▸ Page text:
"""
The average score on the items concerning the women’s intention to be vaccinated during pregnancy and to have their children vaccinated was 35.46 before the intervention (95% CI 33.62-37.30) and 42.57 (95% CI 41.31-43.82) after the intervention. The paired-sample t-Test showed significant differences between the mean pre-intervention and post-intervention scores (t = 7.36, p < 0.001).
The participants’ self-assessment of their level of knowledge of vaccinations changed significantly with the educational intervention, as shown by the reduction (from 43% to 13%) in answers indicating a low level of knowledge (poor/insufficient level).
Table IV shows the effectiveness of the educational intervention in modifying attitudes towards some of the most frequent fake news regarding vaccination. The average score on the questions that investigated the women’s opinion of the most frequent fake news about vaccines was 17.45 before the intervention (95%CI 16.51-18.39) and 22.47 (95%CI 21.63-23.32) after the intervention. The paired-sample t-Test showed a significant difference between the two averages (t = 10.61, p < 0.001).
Tab. IV.
Yes | No | Don’t know | No response | |||||
---|---|---|---|---|---|---|---|---|
Pre* | Post° | Pre* | Post° | Pre* | Post° | Pre* | Post° | |
The effectiveness of the vaccines has been scientifically proven | 174 | 190 | 6 | 5 | 30 | 4 | / | 2 |
Autism could be caused by vaccinations | 25 | 9 | 92 | 169 | 90 | 21 | 3 | 2 |
The substances contained in the vaccines are dangerous for humans | 24 | 12 | 118 | 169 | 68 | 17 | / | 3 |
Unvaccinated children are more resistant to infections | 25 | 19 | 143 | 160 | 42 | 19 | / | 3 |
The administration of multiple vaccines at the same time may be harmful to my child’s health | 57 | 32 | 66 | 141 | 78 | 23 | 9 | 5 |
The side effects of the vaccines worry me | 83 | 56 | 70 | 115 | 48 | 25 | 9 | 5 |
Vaccines are mainly a lucrative business for the pharmaceutical industries | 34 | 17 | 111 | 148 | 56 | 32 | 9 | 4 |
I have seen / heard of severe side effects of the MPR vaccine | 41 | 36 | 70 | 125 | 90 | 32 | 9 | 8 |
I have seen / heard of severe cases of measles | 100 | 110 | 30 | 54 | 70 | 29 | 10 | 8 |
I prefer my child to catch measles naturally rather than to be vaccinated | 15 | 18 | 142 | 162 | 44 | 16 | 9 | 5 |
Legend:
Pre*= 210 women;
Post°= 201 women.
"""
▸ Recorded information:
"""
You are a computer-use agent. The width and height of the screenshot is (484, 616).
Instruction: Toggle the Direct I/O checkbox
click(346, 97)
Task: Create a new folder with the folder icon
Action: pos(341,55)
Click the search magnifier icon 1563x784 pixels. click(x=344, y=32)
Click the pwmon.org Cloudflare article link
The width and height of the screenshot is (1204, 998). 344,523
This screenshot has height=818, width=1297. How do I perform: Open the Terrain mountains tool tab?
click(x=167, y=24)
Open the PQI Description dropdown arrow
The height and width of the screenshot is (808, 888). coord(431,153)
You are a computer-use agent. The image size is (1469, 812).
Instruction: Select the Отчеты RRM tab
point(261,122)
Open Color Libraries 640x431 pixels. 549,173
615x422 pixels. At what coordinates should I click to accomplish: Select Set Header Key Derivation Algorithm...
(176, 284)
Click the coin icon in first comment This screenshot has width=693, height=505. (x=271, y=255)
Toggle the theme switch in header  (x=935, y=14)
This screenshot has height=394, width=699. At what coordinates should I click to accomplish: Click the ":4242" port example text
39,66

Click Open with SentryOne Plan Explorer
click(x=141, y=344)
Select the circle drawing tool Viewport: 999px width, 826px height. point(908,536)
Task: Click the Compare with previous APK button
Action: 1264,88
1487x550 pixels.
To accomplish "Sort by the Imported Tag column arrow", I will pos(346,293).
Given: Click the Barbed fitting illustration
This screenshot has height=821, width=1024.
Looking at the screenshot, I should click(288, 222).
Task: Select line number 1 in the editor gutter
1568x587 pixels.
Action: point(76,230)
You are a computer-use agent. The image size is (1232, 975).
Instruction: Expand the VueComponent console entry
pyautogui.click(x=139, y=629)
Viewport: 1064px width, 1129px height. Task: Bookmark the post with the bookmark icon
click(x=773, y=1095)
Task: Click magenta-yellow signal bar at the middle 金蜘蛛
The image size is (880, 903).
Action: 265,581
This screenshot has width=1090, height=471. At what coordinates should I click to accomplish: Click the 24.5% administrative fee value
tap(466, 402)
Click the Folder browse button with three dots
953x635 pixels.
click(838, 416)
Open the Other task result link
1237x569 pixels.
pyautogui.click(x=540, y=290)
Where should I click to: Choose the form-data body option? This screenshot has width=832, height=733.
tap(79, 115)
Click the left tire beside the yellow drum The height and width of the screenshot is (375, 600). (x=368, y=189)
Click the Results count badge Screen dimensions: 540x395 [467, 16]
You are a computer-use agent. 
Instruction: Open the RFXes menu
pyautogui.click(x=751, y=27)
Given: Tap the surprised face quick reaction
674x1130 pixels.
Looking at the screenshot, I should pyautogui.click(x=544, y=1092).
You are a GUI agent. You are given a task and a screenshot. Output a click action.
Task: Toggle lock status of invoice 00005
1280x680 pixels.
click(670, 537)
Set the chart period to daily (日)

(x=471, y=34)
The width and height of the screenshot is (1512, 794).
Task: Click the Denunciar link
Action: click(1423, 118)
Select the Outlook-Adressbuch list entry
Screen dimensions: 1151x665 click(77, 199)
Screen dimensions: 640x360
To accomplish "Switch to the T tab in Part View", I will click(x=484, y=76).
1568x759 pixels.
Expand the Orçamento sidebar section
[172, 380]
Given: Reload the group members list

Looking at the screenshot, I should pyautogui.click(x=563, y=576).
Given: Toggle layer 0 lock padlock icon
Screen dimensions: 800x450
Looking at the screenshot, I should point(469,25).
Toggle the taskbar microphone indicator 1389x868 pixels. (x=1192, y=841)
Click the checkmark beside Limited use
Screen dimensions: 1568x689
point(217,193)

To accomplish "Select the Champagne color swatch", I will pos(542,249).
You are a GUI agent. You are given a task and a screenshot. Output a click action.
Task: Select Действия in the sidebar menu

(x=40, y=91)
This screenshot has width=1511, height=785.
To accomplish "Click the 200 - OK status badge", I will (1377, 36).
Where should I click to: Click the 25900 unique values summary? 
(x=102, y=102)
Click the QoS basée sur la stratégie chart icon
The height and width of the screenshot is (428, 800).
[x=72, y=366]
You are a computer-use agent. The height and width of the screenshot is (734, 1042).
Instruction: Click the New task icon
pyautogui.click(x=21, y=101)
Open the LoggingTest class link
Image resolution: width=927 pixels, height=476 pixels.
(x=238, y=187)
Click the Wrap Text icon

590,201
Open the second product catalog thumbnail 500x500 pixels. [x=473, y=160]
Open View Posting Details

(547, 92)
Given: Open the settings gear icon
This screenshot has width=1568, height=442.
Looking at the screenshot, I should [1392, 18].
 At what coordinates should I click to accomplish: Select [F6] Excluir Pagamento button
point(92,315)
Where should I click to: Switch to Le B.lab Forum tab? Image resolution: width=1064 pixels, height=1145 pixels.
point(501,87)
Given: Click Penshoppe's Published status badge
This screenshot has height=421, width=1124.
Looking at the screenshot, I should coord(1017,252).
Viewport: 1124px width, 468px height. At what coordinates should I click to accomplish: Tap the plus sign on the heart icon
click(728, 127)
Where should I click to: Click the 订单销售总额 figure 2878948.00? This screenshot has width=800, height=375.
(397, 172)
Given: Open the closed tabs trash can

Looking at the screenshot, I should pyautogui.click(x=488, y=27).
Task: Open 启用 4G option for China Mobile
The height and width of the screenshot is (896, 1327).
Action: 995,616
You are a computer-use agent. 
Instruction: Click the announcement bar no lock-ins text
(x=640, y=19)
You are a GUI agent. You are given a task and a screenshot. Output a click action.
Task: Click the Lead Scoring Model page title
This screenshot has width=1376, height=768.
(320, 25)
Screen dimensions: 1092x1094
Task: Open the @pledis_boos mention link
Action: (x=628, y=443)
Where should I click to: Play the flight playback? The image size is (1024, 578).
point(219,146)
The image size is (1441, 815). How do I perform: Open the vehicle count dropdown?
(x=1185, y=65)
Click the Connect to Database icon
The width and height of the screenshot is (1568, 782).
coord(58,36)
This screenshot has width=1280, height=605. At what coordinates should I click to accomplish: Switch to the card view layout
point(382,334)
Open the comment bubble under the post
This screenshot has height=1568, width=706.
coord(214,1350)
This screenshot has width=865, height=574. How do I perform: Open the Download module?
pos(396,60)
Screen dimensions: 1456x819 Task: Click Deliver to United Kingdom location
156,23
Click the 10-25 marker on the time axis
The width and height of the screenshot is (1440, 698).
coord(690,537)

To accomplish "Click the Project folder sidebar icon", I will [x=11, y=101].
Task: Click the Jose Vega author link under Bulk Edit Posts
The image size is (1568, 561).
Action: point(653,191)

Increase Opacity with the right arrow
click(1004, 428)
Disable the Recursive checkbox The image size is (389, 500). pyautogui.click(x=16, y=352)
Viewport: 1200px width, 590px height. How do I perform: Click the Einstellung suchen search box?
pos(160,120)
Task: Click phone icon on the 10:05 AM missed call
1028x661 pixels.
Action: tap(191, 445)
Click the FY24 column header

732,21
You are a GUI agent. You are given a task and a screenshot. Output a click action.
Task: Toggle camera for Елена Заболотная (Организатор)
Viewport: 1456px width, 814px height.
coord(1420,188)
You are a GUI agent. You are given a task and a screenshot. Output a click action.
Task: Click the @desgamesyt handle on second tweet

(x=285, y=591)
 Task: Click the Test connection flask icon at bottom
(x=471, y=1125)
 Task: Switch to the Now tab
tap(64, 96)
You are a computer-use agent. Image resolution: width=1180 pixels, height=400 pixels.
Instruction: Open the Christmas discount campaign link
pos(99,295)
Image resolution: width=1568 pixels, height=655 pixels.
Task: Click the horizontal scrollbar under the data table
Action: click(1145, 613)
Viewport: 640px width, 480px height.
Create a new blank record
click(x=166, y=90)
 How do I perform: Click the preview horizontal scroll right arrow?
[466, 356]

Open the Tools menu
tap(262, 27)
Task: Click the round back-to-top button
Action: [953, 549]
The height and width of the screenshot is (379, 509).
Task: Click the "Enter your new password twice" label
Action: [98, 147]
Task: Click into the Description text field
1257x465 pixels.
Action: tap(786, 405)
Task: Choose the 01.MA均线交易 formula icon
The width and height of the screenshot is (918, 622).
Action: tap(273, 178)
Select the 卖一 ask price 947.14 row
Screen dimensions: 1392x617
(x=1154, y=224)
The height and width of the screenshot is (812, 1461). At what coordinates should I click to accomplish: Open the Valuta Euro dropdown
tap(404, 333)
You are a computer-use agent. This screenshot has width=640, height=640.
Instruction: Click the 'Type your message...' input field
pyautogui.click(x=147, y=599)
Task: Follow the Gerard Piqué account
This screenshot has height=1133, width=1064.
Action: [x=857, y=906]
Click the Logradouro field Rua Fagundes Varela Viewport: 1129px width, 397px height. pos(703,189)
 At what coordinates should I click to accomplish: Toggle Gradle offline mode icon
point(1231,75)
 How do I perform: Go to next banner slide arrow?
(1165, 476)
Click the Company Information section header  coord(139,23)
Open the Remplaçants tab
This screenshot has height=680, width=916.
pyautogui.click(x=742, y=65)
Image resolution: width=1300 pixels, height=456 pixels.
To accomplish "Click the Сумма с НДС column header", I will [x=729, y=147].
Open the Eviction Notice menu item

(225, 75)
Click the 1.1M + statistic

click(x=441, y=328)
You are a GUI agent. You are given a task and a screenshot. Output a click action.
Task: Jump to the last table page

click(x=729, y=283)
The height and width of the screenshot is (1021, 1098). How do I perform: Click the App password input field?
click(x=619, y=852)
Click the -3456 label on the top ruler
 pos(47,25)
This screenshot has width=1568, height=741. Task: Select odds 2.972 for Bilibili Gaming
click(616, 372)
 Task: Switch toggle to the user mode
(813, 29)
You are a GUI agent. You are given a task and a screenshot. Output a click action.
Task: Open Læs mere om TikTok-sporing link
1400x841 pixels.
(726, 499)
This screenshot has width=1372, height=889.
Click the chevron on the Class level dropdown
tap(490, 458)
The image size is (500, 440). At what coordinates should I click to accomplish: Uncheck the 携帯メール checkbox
"""
▸ What you need to do:
A - In the text on the vaccination education study, what was the average score on the fake-news questions after the intervention?
B - Write out the part of the text on the vaccination education study starting with "The average score on the items" and going on through "knowledge (poor/insufficient level).".

▸ Responses for each task:
A - It was 22.47 (95% CI 21.63-23.32).

B -
The average score on the items concerning the women’s intention to be vaccinated during pregnancy and to have their children vaccinated was 35.46 before the intervention (95% CI 33.62-37.30) and 42.57 (95% CI 41.31-43.82) after the intervention. The paired-sample t-Test showed significant differences between the mean pre-intervention and post-intervention scores (t = 7.36, p < 0.001).
The participants’ self-assessment of their level of knowledge of vaccinations changed significantly with the educational intervention, as shown by the reduction (from 43% to 13%) in answers indicating a low level of knowledge (poor/insufficient level).